Wolbachia are obligate intracellular bacteria which commonly infect various nematode and arthropod species. Based on average depth and GC-content differences, we assembled the genome of Wolbachia in the parasitoid jewel wasp species Nasonia oneida ( w One), using 10X Genomics Chromium linked read technology. The final draft assembly of the w One genome consists of 938,765 bp in 254 scaffolds and it contains 948 coding genes. Comparative analysis of sequenced Wolbachia genomes and phylogenetic analysis of five genes ( coxA , gatB , hcpA , ftsZ and fbpA ) revealed that w One belongs to the A1 supergroup.

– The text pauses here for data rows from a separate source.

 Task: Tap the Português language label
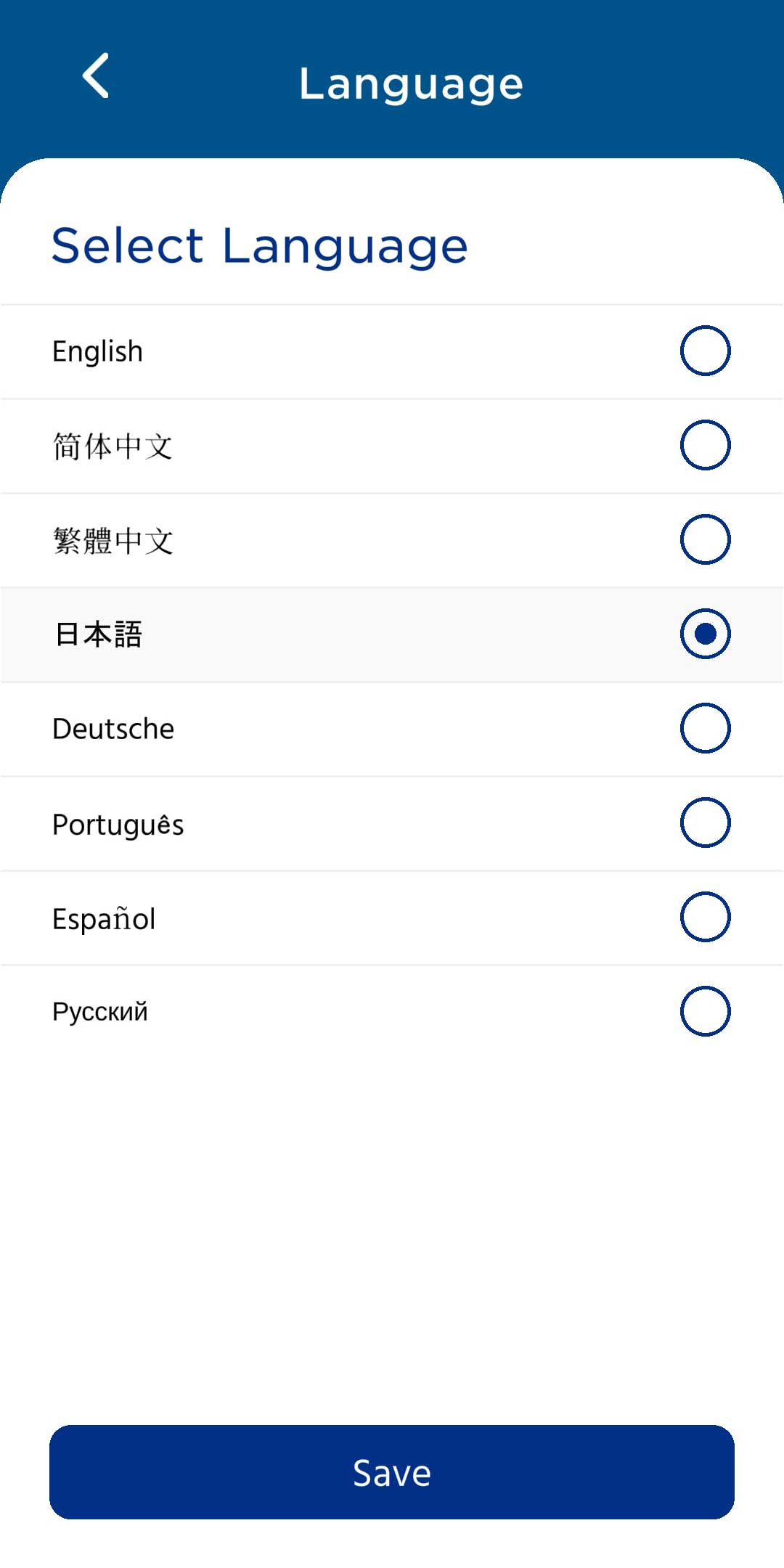(x=118, y=825)
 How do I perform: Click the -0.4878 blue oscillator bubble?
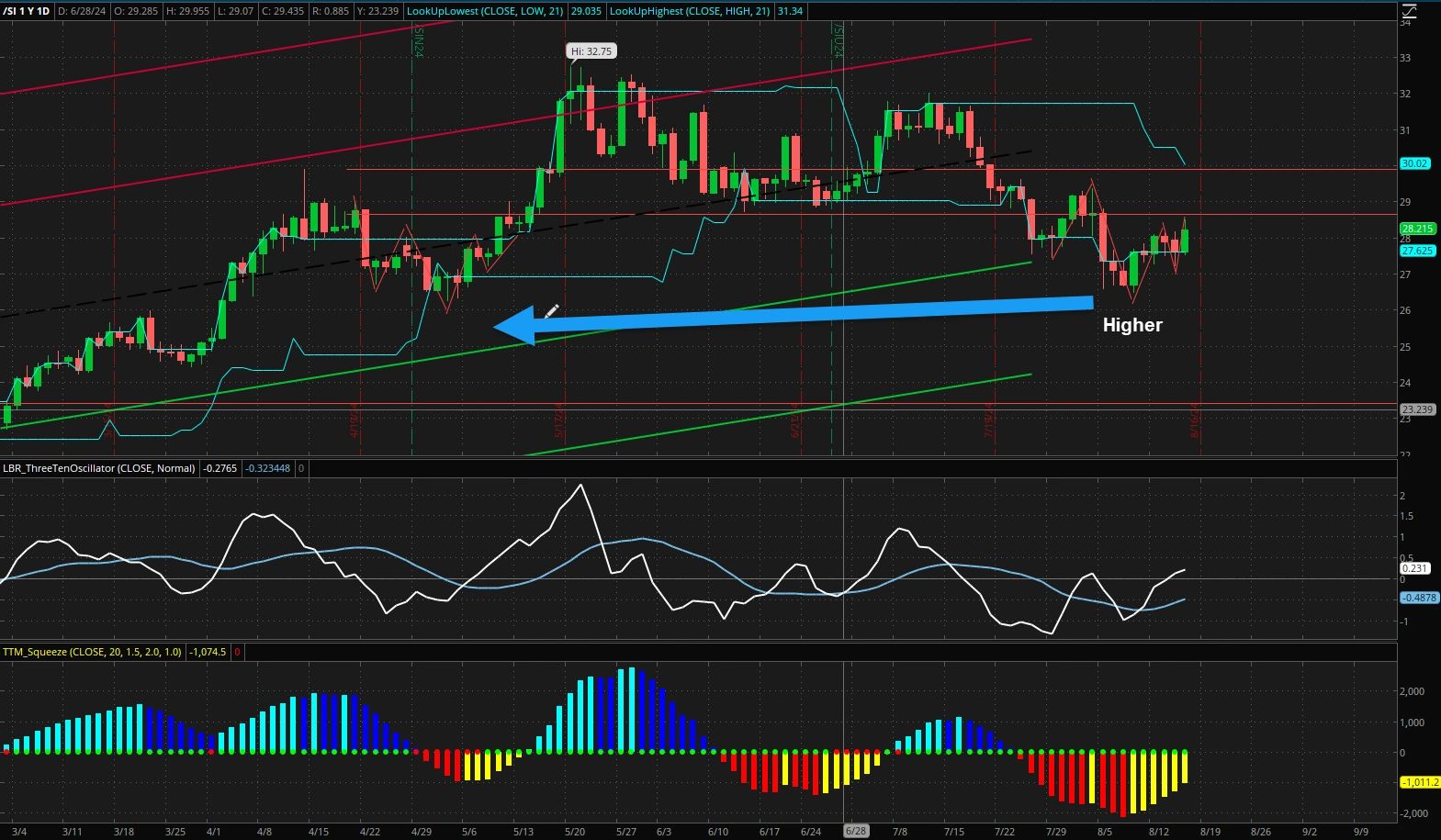point(1418,598)
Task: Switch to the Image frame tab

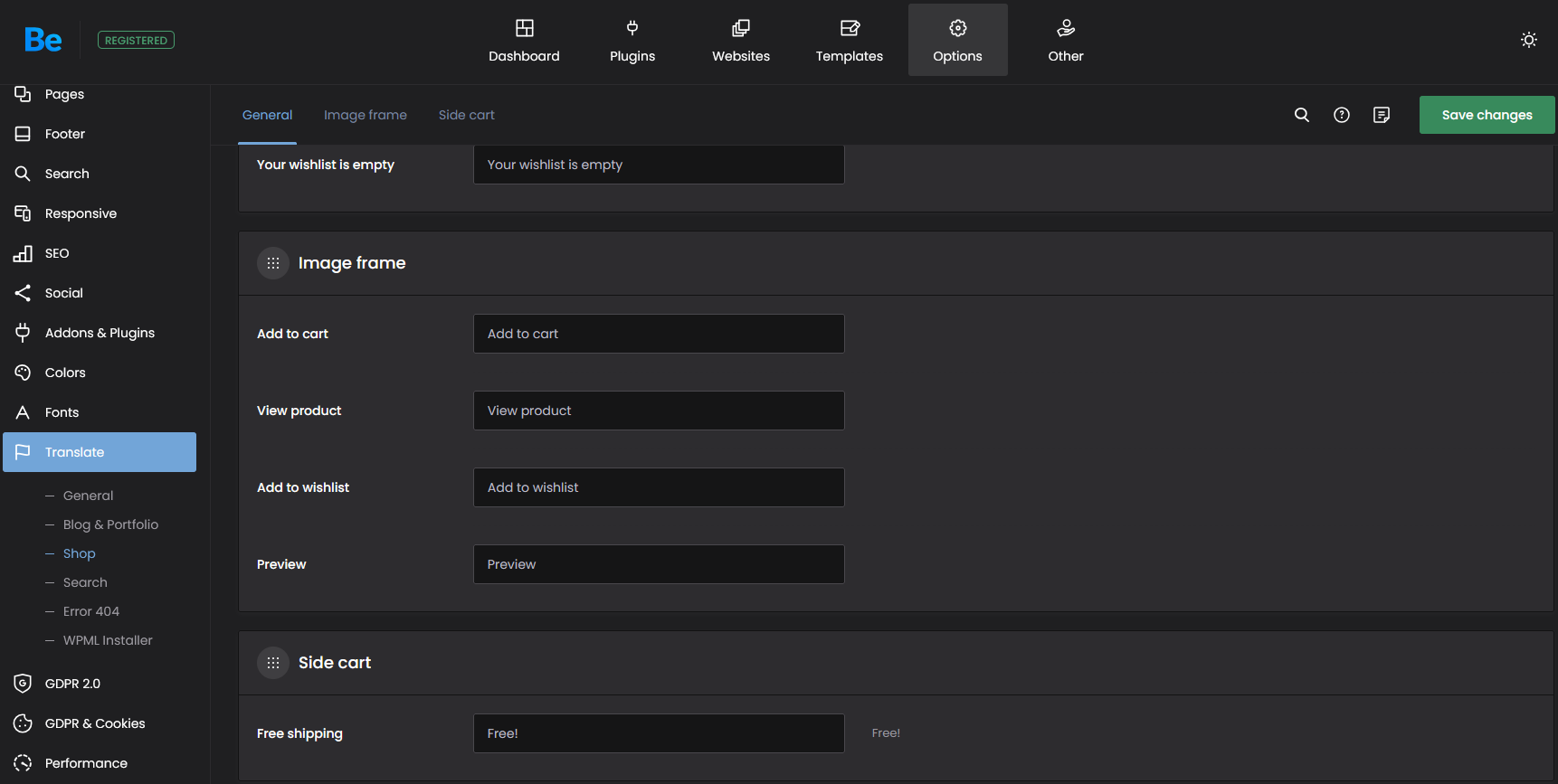Action: [x=365, y=115]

Pyrosequencing experiments validated the lack of A2 or B strains, which were likely lost during laboratory culturing. 68 polymorphisms were identified in the w One genome, suggesting heteroplasmy and/or gene duplications. These polymorphisms are enriched in nonsynonymous changes in 37 coding genes, with biological functions related to bacterial infection, such as transporter activity related genes. Phylogenomic analysis of 34 sequenced Wolbachia genomes revealed that w One is more closely grouped with A- Wolbachia in the Drosophila simulans fruitfly ( w Ha) instead of A- Wolbachia in wasps ( w VitA and w Uni). Phylogenetic analysis of 211 single ortholog genes in these 34 Wolbachia genomes discovered six discordant trees, indicating lateral gene transfer or recombination events not only between A and B supergroups, but also between A and E strains. Assembling bacterial genomes from host genome projects can provide an effective method for characterizing Wolbachia genome diversity, as well as the assembling microbial genomes in the insect gut microbiota.